Mycobacteriophages

Mycobacteriophages, the viruses that specifically attack mycobacteria. Mycobacteria are a group of bacteria that contain some highly dangerous human pathogens, including the agents of tuberculosis: Mycobacterium tuberculosis.
M. tuberculosis are particularly slow at reproducing, sometimes taking as much as 24 hours before splitting in half. This is chronically slow for a bacteria considering E. coli manages it in about 20 minutes. Bacteriophages are therefore very useful for increasing the genetic diversity of the bacterial population by carrying around genes between individual bacterium. Phages have also been exploited by researchers who find it useful to be able to insert new genes into bacteria making them easier to genetically manipulate and study.

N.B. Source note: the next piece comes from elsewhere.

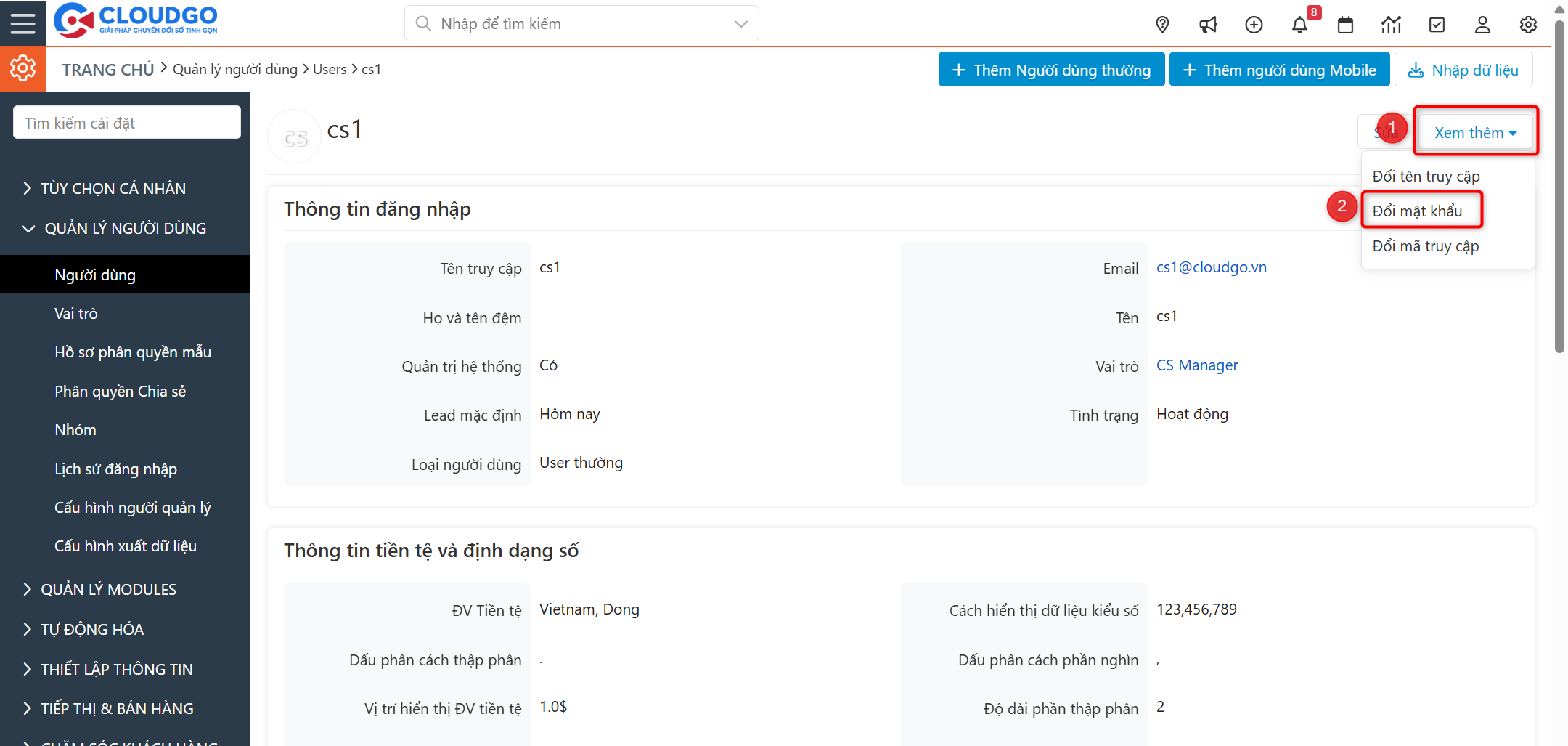The width and height of the screenshot is (1568, 746).
Task: Open the calendar icon in the top bar
Action: coord(1346,24)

The mycobacteriophage Bxb1. At the top is the 'head' where DNA is stored. The long tube at the bottom attaches to the bacteria and injects in the DNA. Image from reference 2.

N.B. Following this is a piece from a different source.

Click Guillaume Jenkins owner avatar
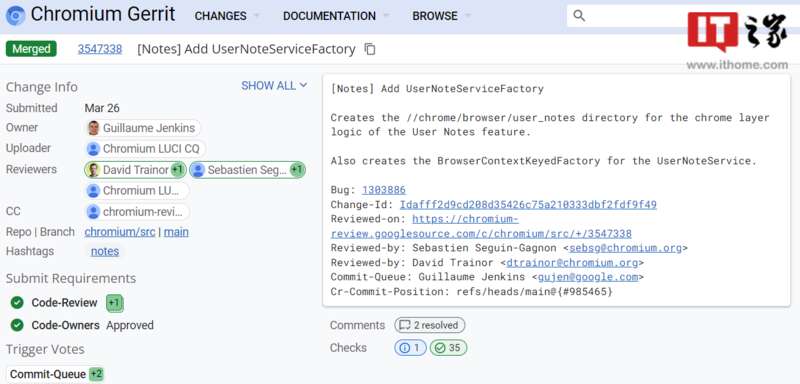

There is potential for bacteriophages to act as therapeutic agents, particularly those that infect the bacteria and destroy it. This is particularly relevant for tuberculosis which has high levels of antibiotic resistance. Unfortunately most mycobacteriophages don’t kill their bacterial hosts, instead they just insert their DNA into the bacterial genome becoming part of it.The other problem is that during established infection M. tuberculosis exists within human cells surrounded by an inflammatory structure called a granuloma. This makes it difficult for both phages and antibiotics to reach the bacteria.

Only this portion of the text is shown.